(Beginning of Recorded data)
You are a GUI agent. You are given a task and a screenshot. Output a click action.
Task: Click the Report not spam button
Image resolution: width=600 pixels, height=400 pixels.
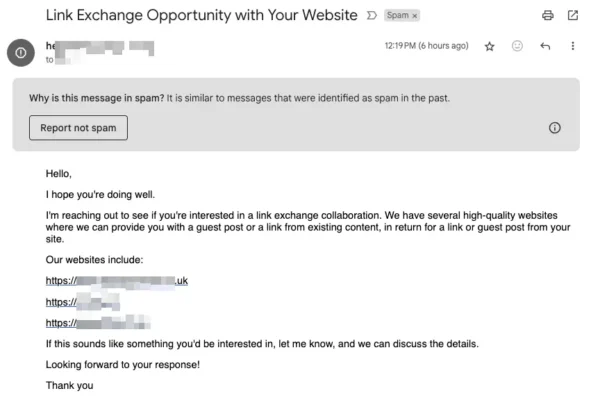point(78,128)
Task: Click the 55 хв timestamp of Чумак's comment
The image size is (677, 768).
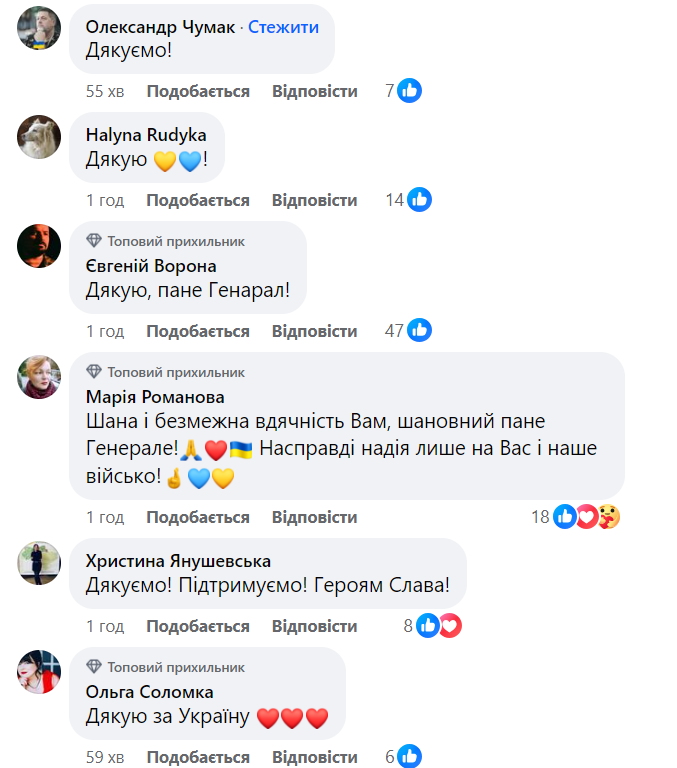Action: click(x=104, y=91)
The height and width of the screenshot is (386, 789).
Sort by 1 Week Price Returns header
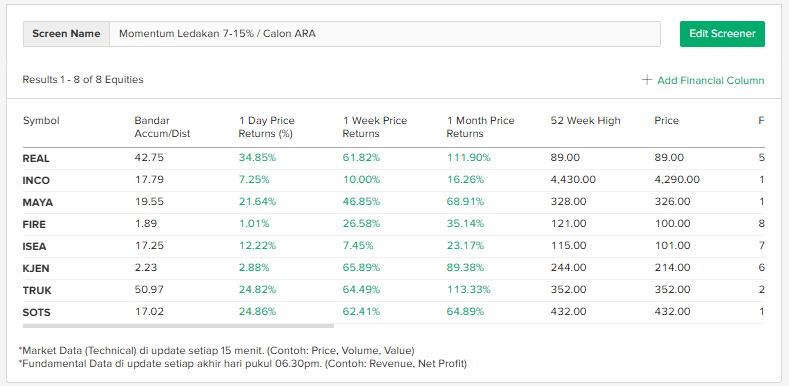[375, 127]
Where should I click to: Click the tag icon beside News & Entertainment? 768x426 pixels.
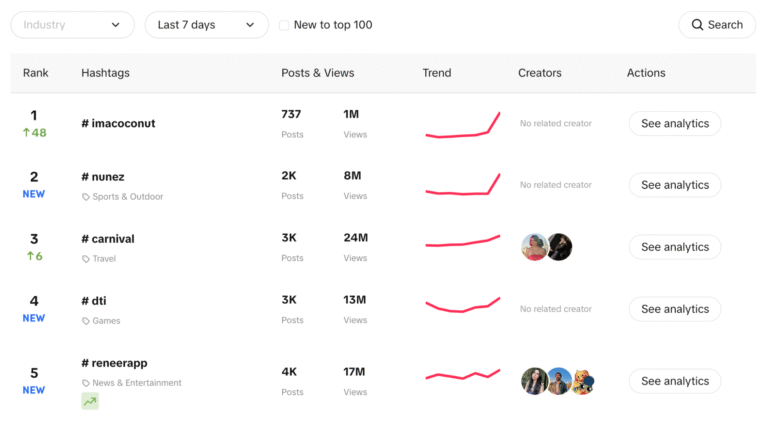(86, 383)
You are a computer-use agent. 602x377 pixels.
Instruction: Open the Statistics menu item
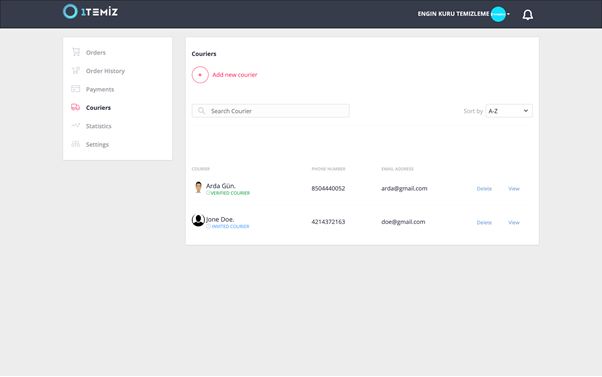[98, 126]
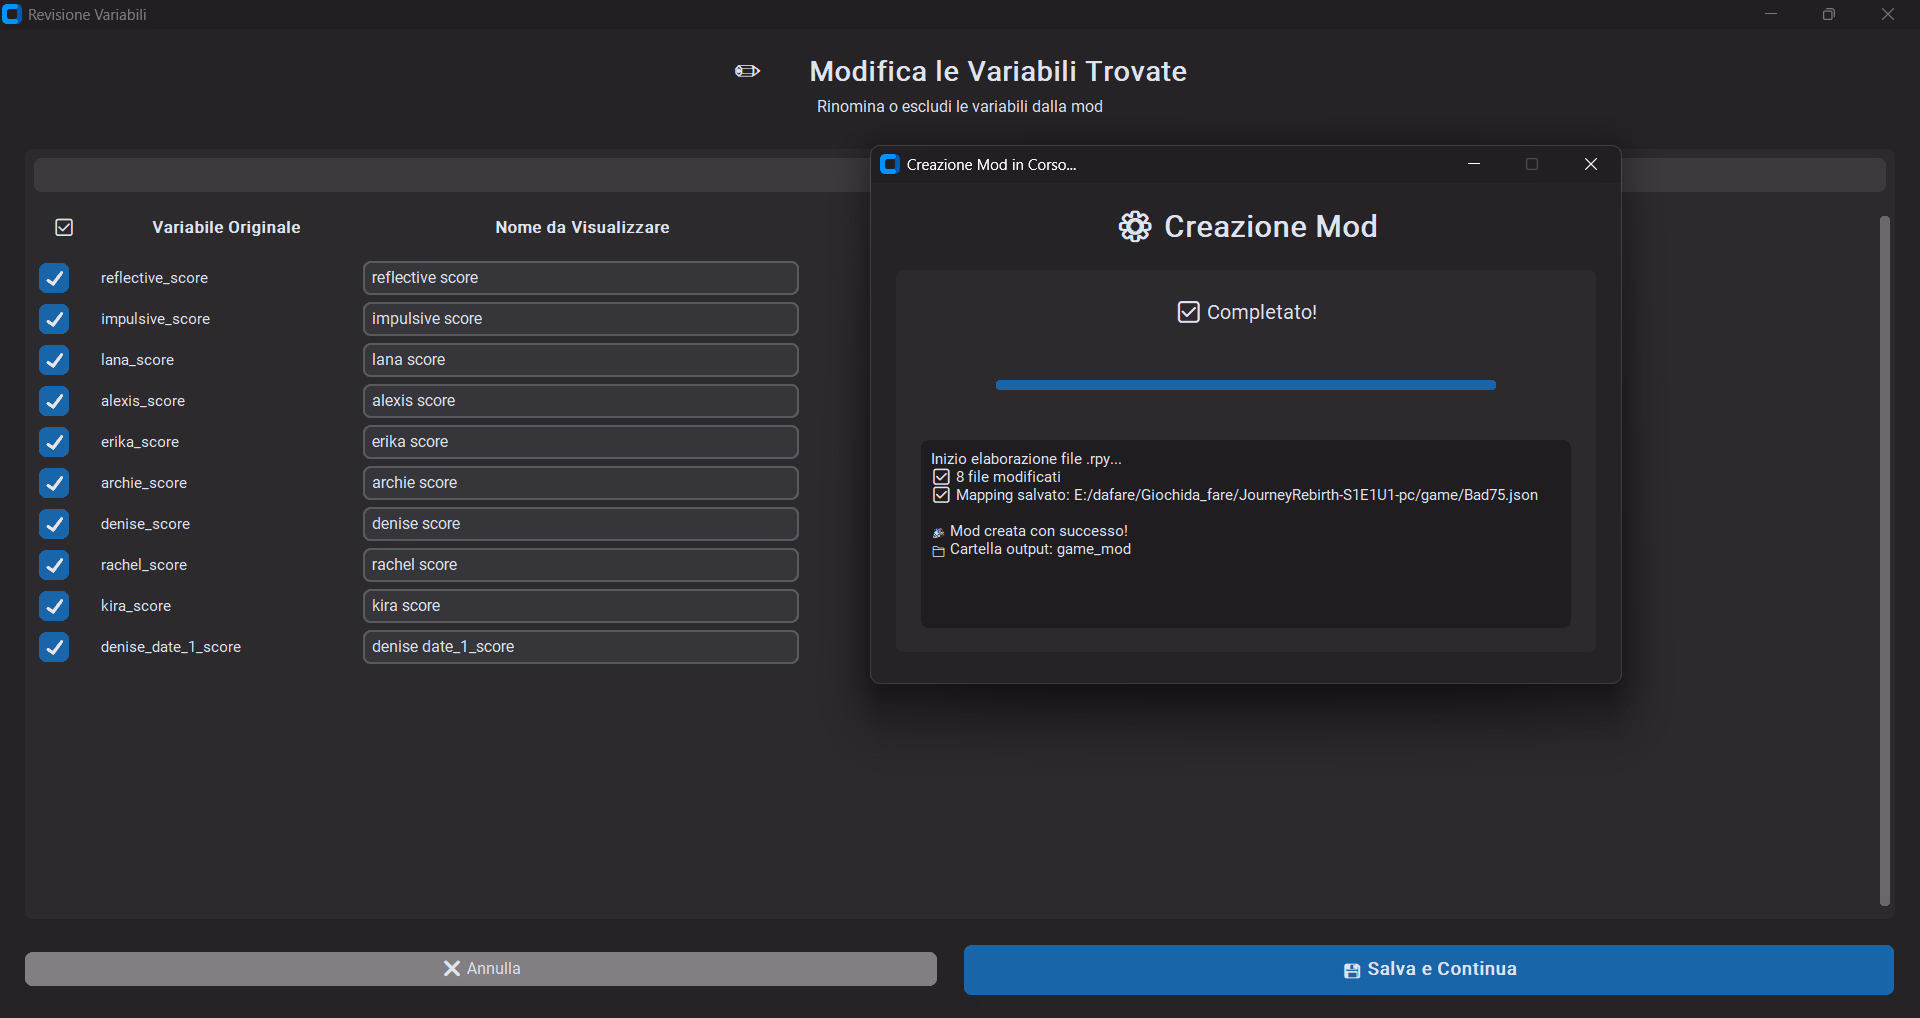Uncheck the reflective_score variable

point(54,278)
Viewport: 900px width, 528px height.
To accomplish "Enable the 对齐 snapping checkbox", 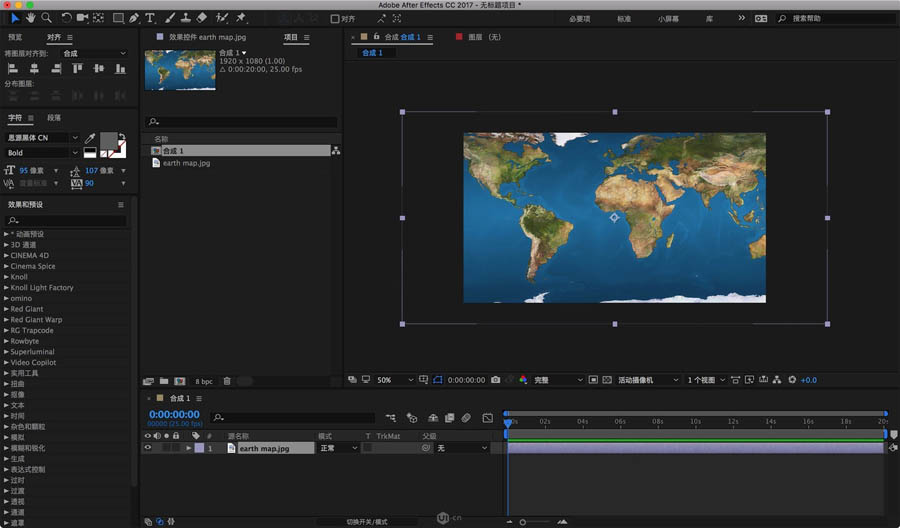I will pyautogui.click(x=335, y=19).
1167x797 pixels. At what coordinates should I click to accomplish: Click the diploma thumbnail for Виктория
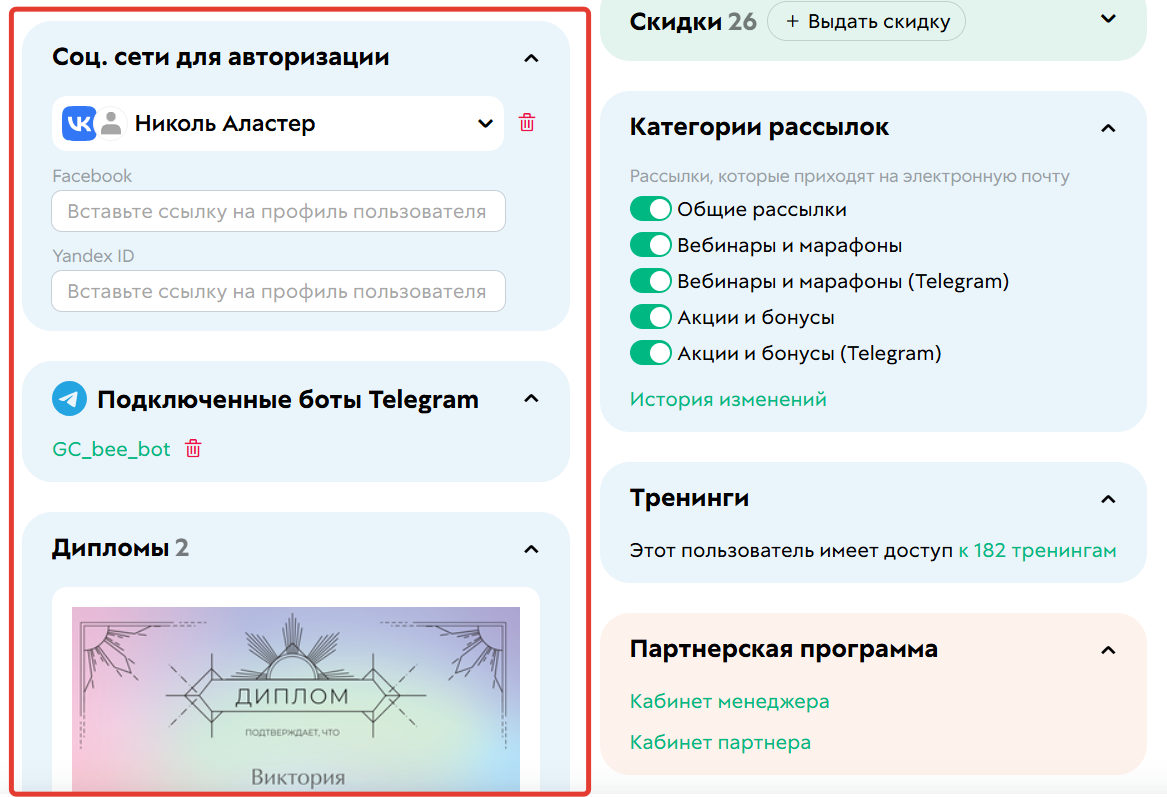pyautogui.click(x=295, y=700)
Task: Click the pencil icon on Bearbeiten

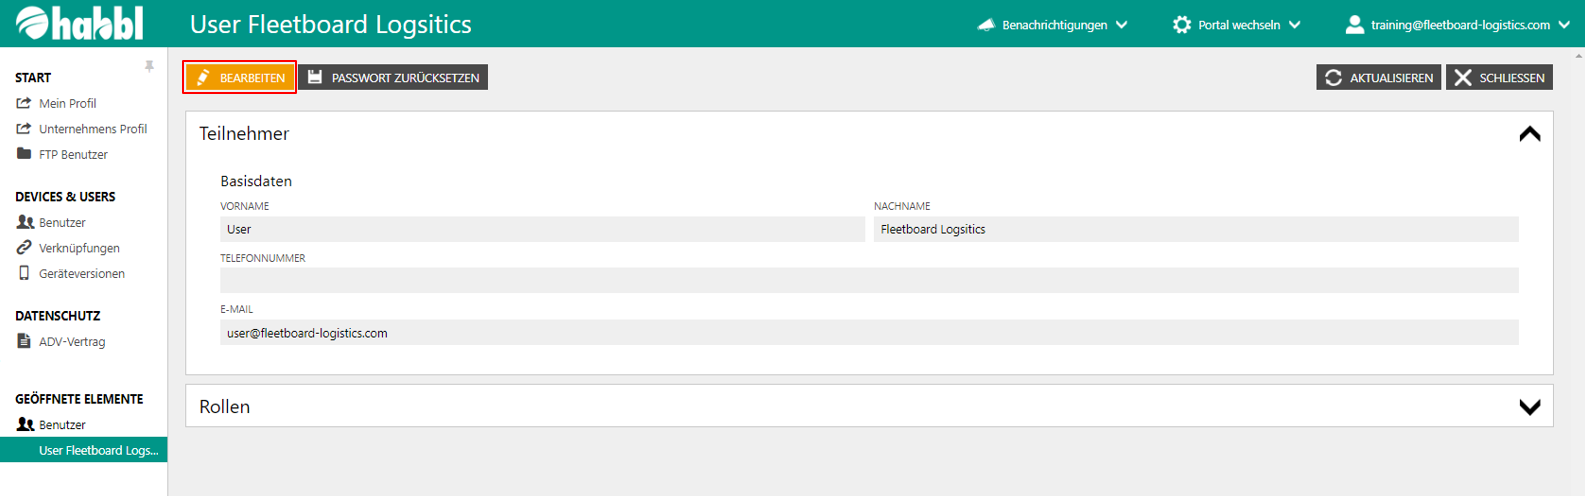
(End of Recorded data)
Exercise
Leaving out every picture, extract verbatim the lines from the one containing "1167x797 pixels. At" through the last line of the listing, inclusive.

Result of this task
1167x797 pixels. At what coordinates should I click to accomplish: Click the diploma thumbnail for Виктория
pyautogui.click(x=295, y=700)
Task: Click the pencil icon on Bearbeiten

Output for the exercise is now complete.